De los bípedos estoy aprendiendo que en el mundo ahora mismo hay dos pandemias en marcha, y yo decididamente me quedo con la que no aparece en el diccionario.

lunes, 23 de marzo de 2020

Keep calm and... carry on?

Es complicado empezar algo nuevo cuando todo a tu alrededor se va deteniendo lentamente. Es como si la realidad se hubiese pinchado un dedo con una rueca y se fuese adormeciendo poco a poco.

Primero llegaron las recomendaciones y la cautela. Con ellas vinieron las primeras reacciones de pánico, que impulsaron a miles de personas a vaciar los lineales de los supermercados y a hacer acopio de papel higiénico como si estuviesen planeando empapelar las paredes de sus casas con él. La comida enlatada, la leche en tetra-brik, las legumbres, el gel desinfectante y el jabón de manos enseguida se convirtieron en productos codiciados y valiosísimos. Volver de una tiendecita de ultramarinos con medio kilo de garbanzos secos de pronto se celebraba como una proeza.  

Después se tomaron las primeras medidas, pocas e insuficientes, casi tímidas. Las restricciones eran facultativas y dependían de la responsabilidad y la tolerancia al riesgo de cada uno. Un martes, los museos decidieron cerrar unilateralmente, sin que nadie se lo pidiese. Un miércoles, sin una orden concreta, las escuelas optaron por enviar a sus alumnos a casa y las aerolíneas cortaron las alas de sus aviones. El viernes, por fin, las autoridades decretaron oficialmente el cierre de los locales de ocio y restauración, de los centros recreativos y, en general, de los lugares de reunión.

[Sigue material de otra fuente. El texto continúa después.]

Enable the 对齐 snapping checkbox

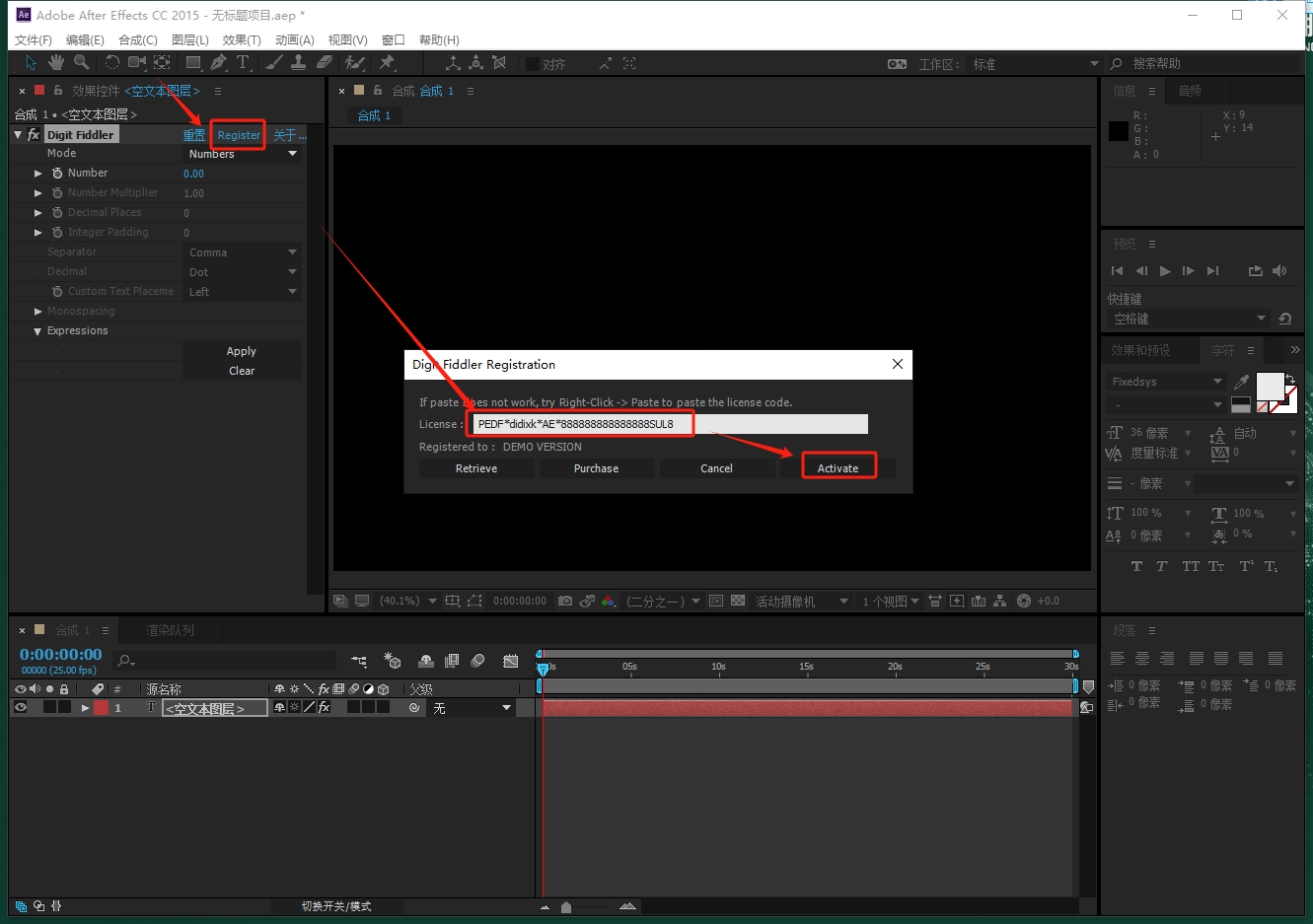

La vida, día a día, se iba paralizando y la maldición de Maléfica iba surtiendo efecto paulatinamente. Las calles se vaciaban de transeúntes que no podían ir de compras ni tomar tés que no fuesen para llevar, y en los supermercados los clientes se aferraban a sus carritos con manos enguantadas en látex, generando estampas a medio camino entre la pseudoelegancia quirúrgica y la paranoia distópica. Al lunes siguiente llegarían las restricciones de movimiento, el aislamiento obligatorio y el confinamiento por unidades familiares.  

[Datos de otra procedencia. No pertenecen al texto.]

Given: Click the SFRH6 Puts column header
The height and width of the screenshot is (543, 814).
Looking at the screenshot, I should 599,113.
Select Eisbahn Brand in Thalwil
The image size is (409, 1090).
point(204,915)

El domingo, veinticuatro horas antes, se celebraba el día de la madre. Con un sol radiante, casi parecía como si la realidad hubiese decidido tomarse ella también el fin de semana libre. A lo largo del canal, domingueros angloparlantes paseaban o se ejercitaban sobre artilugios de dos ruedas como si nada sucediese. No obstante, tras el calor primaveral, el rumor quedo del agua y el arrullo alegre de los pájaros flotaba sobre el ambiente una pesadez extraña, una sensación de amenaza silenciosa y tenaz: la inquietud ante la cercanía del prójimo, la trepidación al tocar una superficie.

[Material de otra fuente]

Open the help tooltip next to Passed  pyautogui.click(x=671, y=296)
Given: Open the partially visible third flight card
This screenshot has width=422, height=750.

El virus quizás no estuviese todavía en todos aquellos cuerpos (o sí), pero desde luego había anidado en sus cerebros. Podía apreciarse en los respingos ante una tos o un estornudo intempestivos y en las miradas escrutadoras al cruzarse con alguien portando una mascarilla: el miedo y la desconfianza se habían erigido en dos nuevos jinetes de un Apocalipsis apócrifo. Los físicos tal vez no estuviesen infectados, pero las mentes sí. Y desgraciadamente aquella pandemia espiritual estaba destinada a durar bastante más que su homóloga tangible.